**What the task requires:** Find where "Task: Switch to the Advanced tab" appears in the entries below. That line and all lines after it, through the last, are to be duplicated exactly, with nothing else.

**Data section:**
* * *
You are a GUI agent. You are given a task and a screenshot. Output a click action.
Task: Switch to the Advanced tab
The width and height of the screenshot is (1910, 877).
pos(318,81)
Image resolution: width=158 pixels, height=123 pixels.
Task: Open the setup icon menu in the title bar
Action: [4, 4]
* * *
**Answer:**
Task: Switch to the Advanced tab
The width and height of the screenshot is (1910, 877).
pos(318,81)
Image resolution: width=158 pixels, height=123 pixels.
Task: Open the setup icon menu in the title bar
Action: [4, 4]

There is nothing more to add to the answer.